» **Assigned task**:
Filter the listing below down to the lines with the word "width" and copy those.

» **Input data**:

[Start of section]

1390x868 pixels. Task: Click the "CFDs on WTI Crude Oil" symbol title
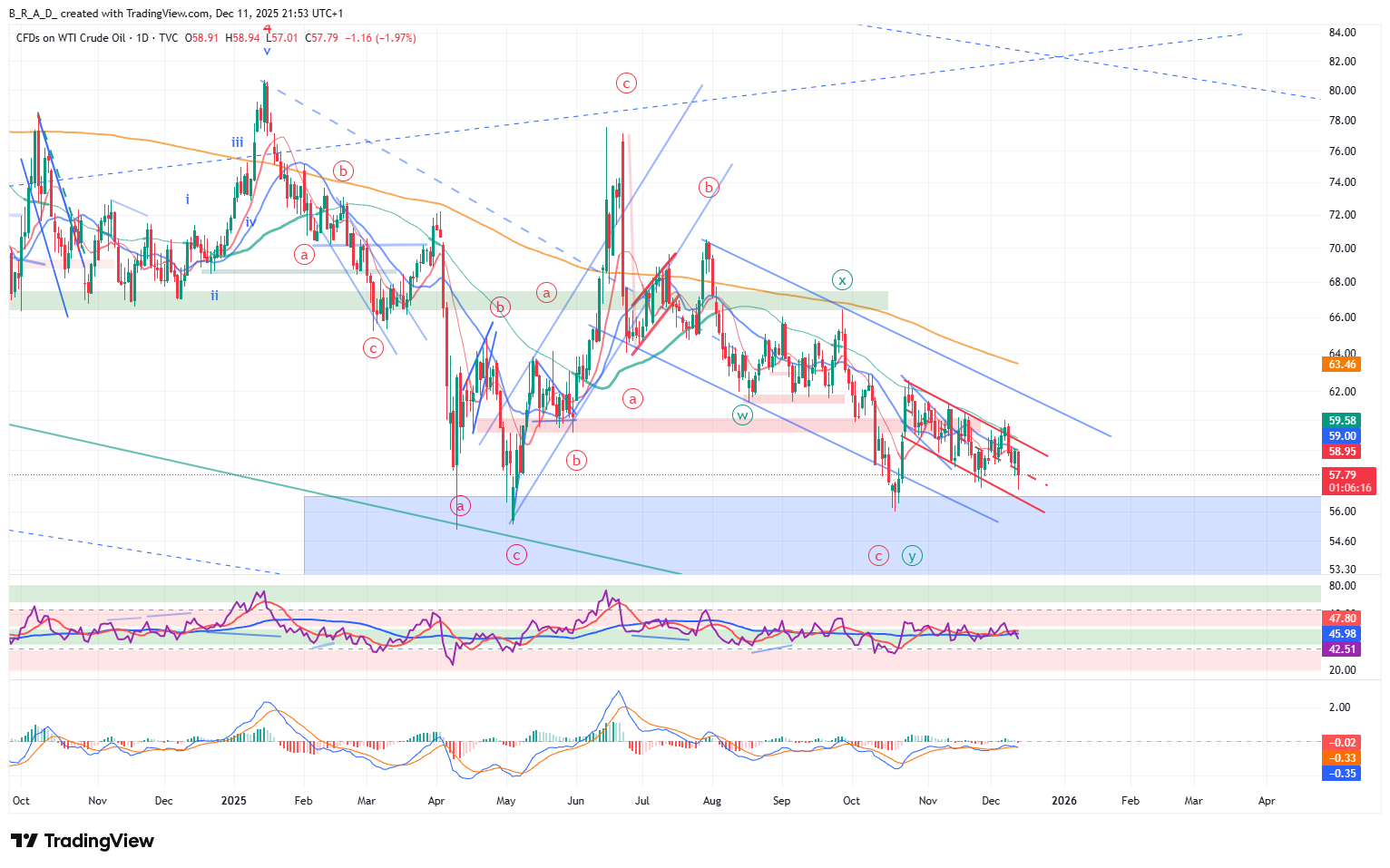pos(71,38)
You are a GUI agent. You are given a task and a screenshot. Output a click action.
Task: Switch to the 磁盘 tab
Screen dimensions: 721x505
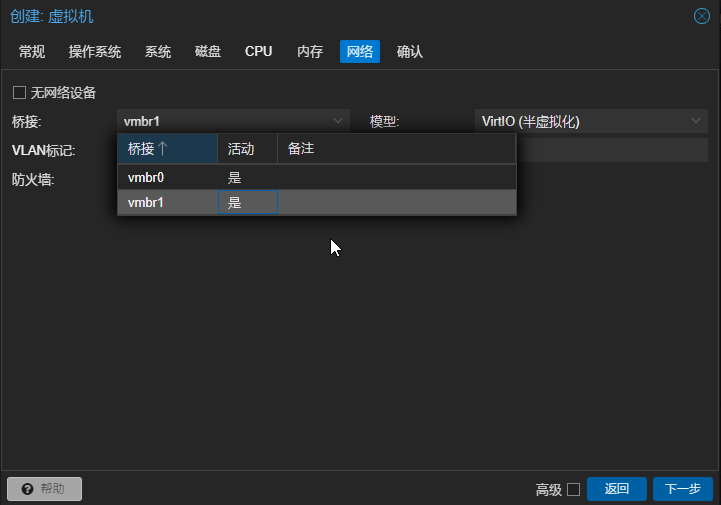[208, 52]
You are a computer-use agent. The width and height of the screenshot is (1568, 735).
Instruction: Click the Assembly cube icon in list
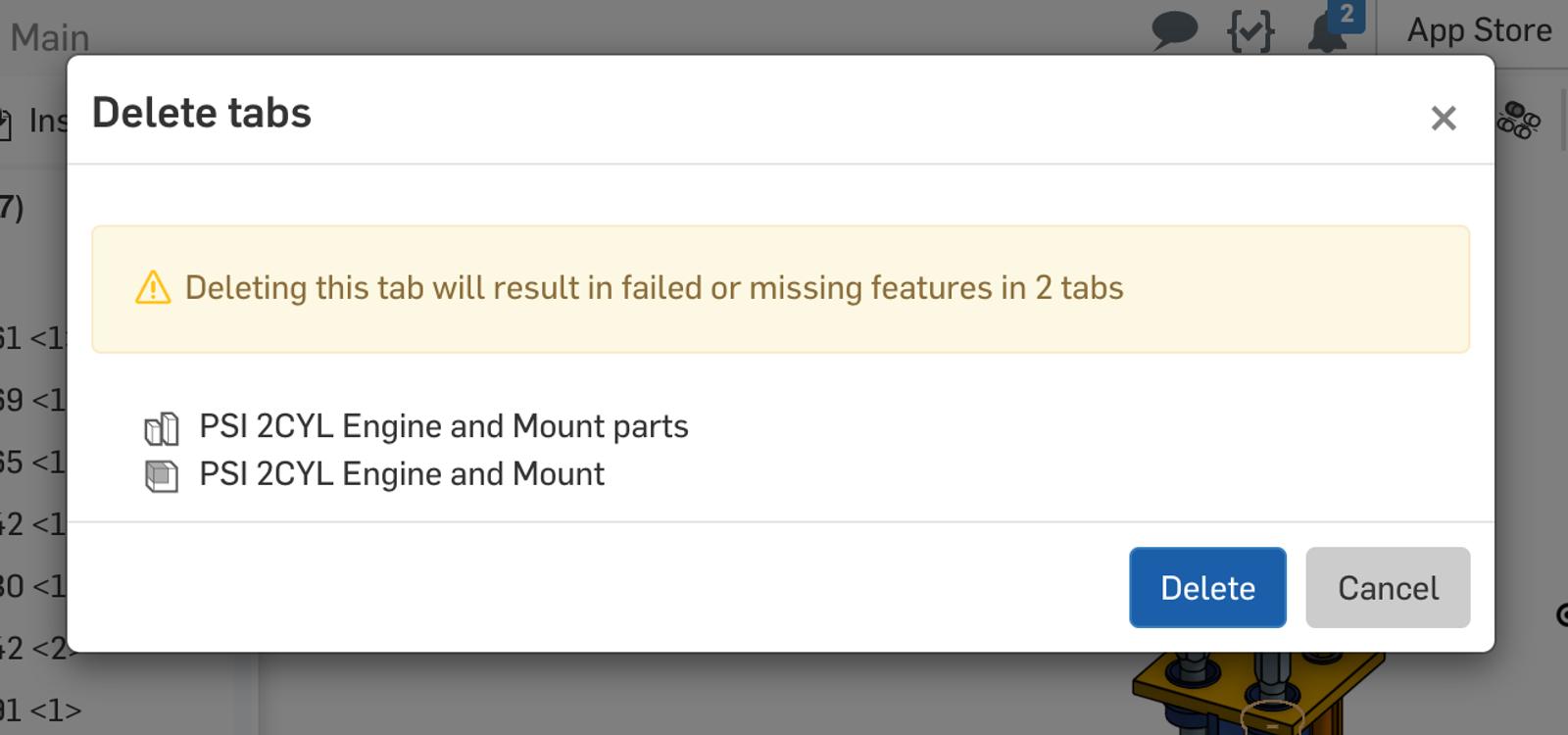click(162, 476)
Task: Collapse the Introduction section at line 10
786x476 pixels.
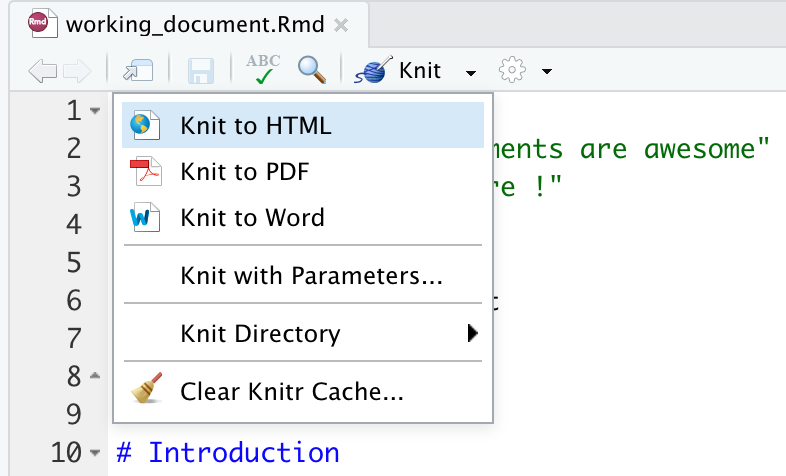Action: (x=95, y=453)
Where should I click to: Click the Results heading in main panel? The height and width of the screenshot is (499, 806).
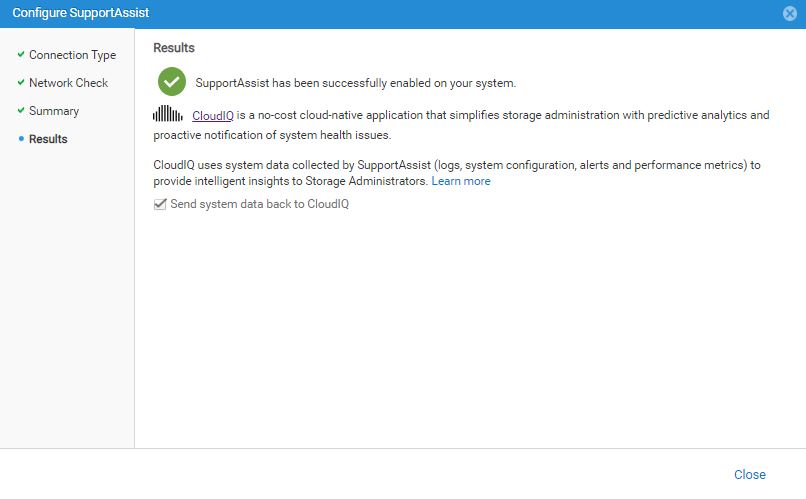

[End of section]

» **Solution below**:
You are a computer-use agent. The width and height of the screenshot is (1568, 735).
Where should I click to: Click the Results heading in main panel? The height and width of the screenshot is (499, 806).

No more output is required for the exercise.